Here’s the audio link:
More thoughts:
-Keeping it real: We did have to stop this interview at one point so I could tell my youngest to go put on clothes and not bother me again. My kids seem to believe a locked bedroom door means “KNOCK LOUDER” in spite of whatever I have told them to the contrary.
-Scheduling is keeping me sane. I know that’s not how everybody functions, but I think even if it cramps your style, be mindful that you might be raising kids who NEED structure and scheduling to help them feel safe. Especially when you’re raising kids who have experienced trauma. Knowing what to expect during these very unpredictable times is helpful in keeping their brains calm. We are heavy on routine right now- getting up at the same times, eating breakfast on a set schedule (Mondays- french toast, Tuesdays- bagels, Wednesdays- oatmeal, etc.), a schedule on the wall, posting the meals for the week so they know what we’re eating, etc.

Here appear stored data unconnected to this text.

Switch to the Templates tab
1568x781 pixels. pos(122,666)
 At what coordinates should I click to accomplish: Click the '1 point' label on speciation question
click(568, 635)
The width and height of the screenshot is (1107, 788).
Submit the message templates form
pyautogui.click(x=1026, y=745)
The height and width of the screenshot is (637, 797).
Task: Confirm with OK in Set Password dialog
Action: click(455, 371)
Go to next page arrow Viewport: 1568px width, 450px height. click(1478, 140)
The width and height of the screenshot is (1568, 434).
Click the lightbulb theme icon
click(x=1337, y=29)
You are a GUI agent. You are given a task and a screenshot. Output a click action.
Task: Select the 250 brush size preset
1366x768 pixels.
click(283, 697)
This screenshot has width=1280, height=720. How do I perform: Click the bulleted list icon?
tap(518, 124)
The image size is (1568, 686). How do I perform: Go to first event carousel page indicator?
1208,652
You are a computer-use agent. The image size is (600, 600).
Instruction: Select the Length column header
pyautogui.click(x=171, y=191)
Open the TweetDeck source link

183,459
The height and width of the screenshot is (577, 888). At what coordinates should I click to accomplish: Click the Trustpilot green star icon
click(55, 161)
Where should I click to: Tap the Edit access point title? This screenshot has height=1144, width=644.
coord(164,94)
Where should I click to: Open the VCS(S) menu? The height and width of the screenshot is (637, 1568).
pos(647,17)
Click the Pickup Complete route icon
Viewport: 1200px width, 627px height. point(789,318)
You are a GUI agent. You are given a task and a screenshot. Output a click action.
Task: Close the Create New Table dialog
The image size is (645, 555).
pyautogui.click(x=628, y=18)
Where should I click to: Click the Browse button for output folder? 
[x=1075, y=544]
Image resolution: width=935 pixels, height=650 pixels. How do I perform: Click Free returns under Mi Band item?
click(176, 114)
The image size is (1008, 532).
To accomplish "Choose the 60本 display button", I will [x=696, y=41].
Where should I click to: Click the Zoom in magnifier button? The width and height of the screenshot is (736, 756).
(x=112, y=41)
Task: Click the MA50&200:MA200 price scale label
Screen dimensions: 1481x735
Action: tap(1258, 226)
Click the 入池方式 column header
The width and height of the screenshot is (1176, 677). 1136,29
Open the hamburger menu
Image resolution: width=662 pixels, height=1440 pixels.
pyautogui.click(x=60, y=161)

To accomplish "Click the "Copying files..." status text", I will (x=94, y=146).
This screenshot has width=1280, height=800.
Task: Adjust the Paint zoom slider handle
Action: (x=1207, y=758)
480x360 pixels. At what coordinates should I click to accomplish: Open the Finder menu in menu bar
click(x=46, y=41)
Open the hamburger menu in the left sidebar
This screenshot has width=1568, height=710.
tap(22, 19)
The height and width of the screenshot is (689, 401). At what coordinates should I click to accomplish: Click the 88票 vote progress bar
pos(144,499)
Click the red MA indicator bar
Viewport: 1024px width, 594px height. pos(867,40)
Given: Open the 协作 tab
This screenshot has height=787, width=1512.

-While we are social distancing, we are still in contact with others. We are utilizing a lot of technology to allow our kids to still be connected to their friends and our family. The kids have been Facetiming with Grandma regularly and she’s reading them stories as part of their “school” time. They’ve used Facebook messenger to make video calls to cousins and friends. They’re writing letters. They’re working collaboratively with friends on writing stories through a shared google doc. We’re not typically a very tech heavy family, but we’re finding the ways it’s making our lives easier and more connected.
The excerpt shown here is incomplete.